Robin Hood was released on November 8, 1973. The film received mixed reviews from critics, but it was nonetheless a box-office success, grossing $33 million worldwide against a production budget of $5 million. The film's reputation has improved over time, although some retrospective reviews have criticized the heavy use of animation recycled from previous Disney films. It has since become a cult classic.

== Plot ==

In Medieval England amongst anthropomorphic animals, minstrel Alan-a-Dale narrates the story about an heroic outlaw named Robin Hood. He and his friend Little John live in Sherwood Forest, where they frequently rob rich people to give the money to poor people, while narrowly escaping capture by the Sheriff of Nottingham.

One day, the arrogant, greedy, and immature Prince John (who has usurped the throne from his brother King Richard after his aide-de-camp Sir Hiss hypnotized Richard into fighting in the Crusades) travels through Sherwood Forest on his way to Nottingham. Disguised as fortunetellers, Robin Hood and Little John rob the royal coach, embarrassing Prince John, who offers a very large reward for Robin's capture. Despite this, Robin continues his heroic missions, much to the gratitude of the Nottingham townspeople who are being overtaxed by Prince John, including a seven-year-old rabbit named Skippy who idolizes Robin Hood.
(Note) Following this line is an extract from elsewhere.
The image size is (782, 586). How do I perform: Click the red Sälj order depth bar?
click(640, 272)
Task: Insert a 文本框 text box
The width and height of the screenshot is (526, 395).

One day, local priest Friar Tuck meets Robin Hood and Little John at their forest hideaway, bringing news that Prince John will be hosting an archery tournament; the grand prize will be a kiss from King Richard's niece, Maid Marian, who was childhood sweethearts with Robin Hood and is still frequently on Robin's mind. Unaware that it is a trap set by Prince John, Robin, disguised as a Devonshire stork, competes in the contest, while Little John attends the contest disguised as the Duke of Chutney. Robin wins the competition; however, Prince John, who knows that only Robin Hood can shoot as well as the "stork" can, sees through Robin's disguise and sentences him to death. Maid Marian pleads for Robin's life; while they proclaim their love for each other, Little John gets Robin released by threatening Prince John with a dagger in his back. Suddenly, the Sheriff of Nottingham intervenes, and Prince John again orders Robin's death. Robin, Little John, Maid Marian, and her lady-in-waiting Lady Kluck fight Prince John's soldiers. During the fight, Robin proposes to Maid Marian, which she accepts.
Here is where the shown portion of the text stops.